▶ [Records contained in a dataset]
- Opening Delimiter -
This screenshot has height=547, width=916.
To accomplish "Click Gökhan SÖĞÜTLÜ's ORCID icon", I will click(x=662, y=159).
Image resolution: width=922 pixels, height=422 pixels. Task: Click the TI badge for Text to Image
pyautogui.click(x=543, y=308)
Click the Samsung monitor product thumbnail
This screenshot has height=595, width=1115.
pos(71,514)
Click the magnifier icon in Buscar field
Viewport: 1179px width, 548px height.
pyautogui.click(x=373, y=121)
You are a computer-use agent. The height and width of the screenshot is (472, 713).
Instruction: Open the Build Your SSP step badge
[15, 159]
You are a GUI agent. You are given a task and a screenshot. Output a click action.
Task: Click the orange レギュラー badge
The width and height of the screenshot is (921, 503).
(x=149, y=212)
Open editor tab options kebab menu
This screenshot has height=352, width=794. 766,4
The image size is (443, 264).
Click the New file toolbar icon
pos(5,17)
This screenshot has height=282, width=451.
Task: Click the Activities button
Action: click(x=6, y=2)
- Closing Delimiter -
- Opening Delimiter -
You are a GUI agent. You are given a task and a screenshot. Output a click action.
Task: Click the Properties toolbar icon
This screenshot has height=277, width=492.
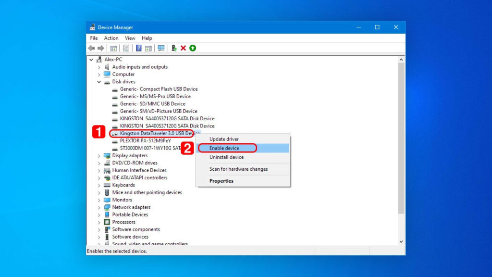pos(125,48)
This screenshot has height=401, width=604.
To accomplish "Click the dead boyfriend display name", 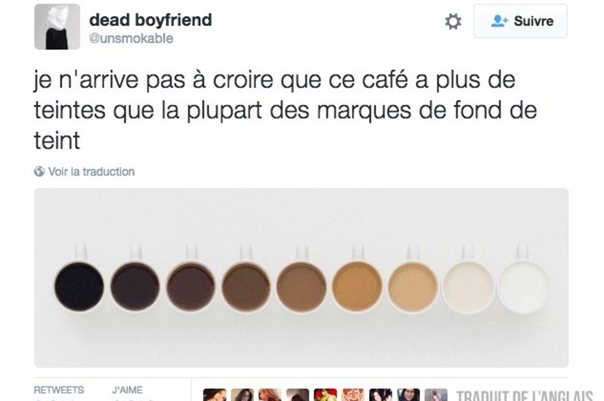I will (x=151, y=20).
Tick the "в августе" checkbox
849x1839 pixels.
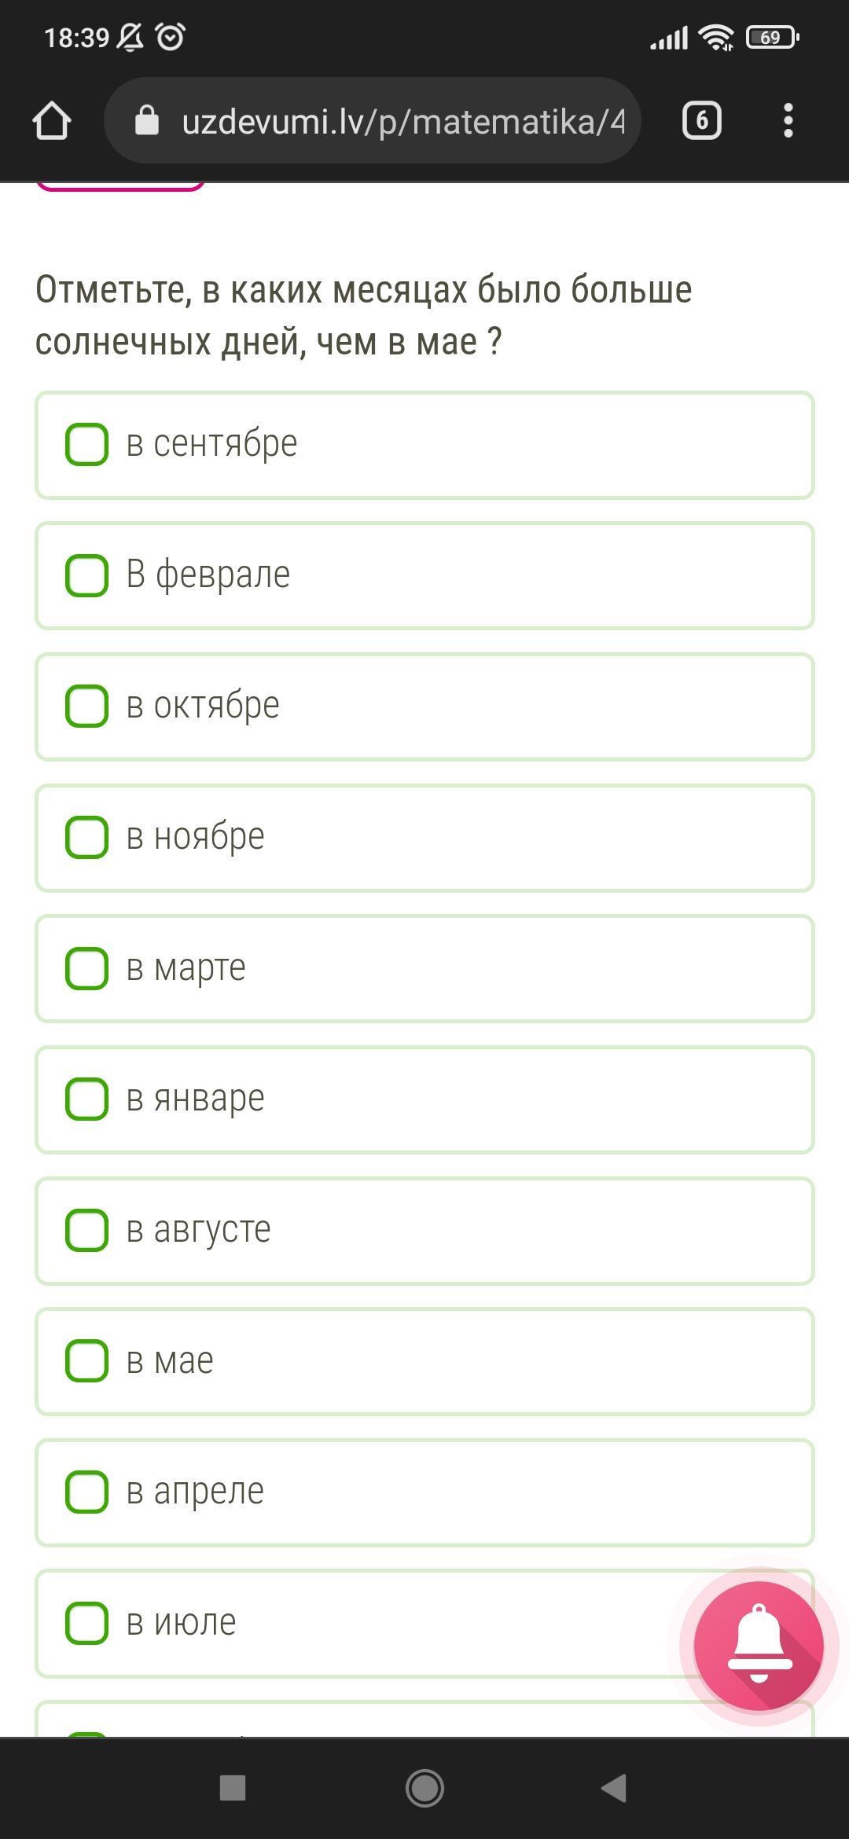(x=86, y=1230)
- Closing Delimiter -
▶ [EXERCISE PROMPT] In the entries above, one line contains "This screenshot has height=547, width=916." and another contains "The image size is (443, 264).". Reproduce exactly those two lines and the lines between them, nothing else.

▶ [ANSWER TO THE EXERCISE]
This screenshot has height=547, width=916.
To accomplish "Click Gökhan SÖĞÜTLÜ's ORCID icon", I will click(x=662, y=159).
Image resolution: width=922 pixels, height=422 pixels. Task: Click the TI badge for Text to Image
pyautogui.click(x=543, y=308)
Click the Samsung monitor product thumbnail
This screenshot has height=595, width=1115.
pos(71,514)
Click the magnifier icon in Buscar field
Viewport: 1179px width, 548px height.
pyautogui.click(x=373, y=121)
You are a computer-use agent. The height and width of the screenshot is (472, 713).
Instruction: Open the Build Your SSP step badge
[15, 159]
You are a GUI agent. You are given a task and a screenshot. Output a click action.
Task: Click the orange レギュラー badge
The width and height of the screenshot is (921, 503).
(x=149, y=212)
Open editor tab options kebab menu
This screenshot has height=352, width=794. 766,4
The image size is (443, 264).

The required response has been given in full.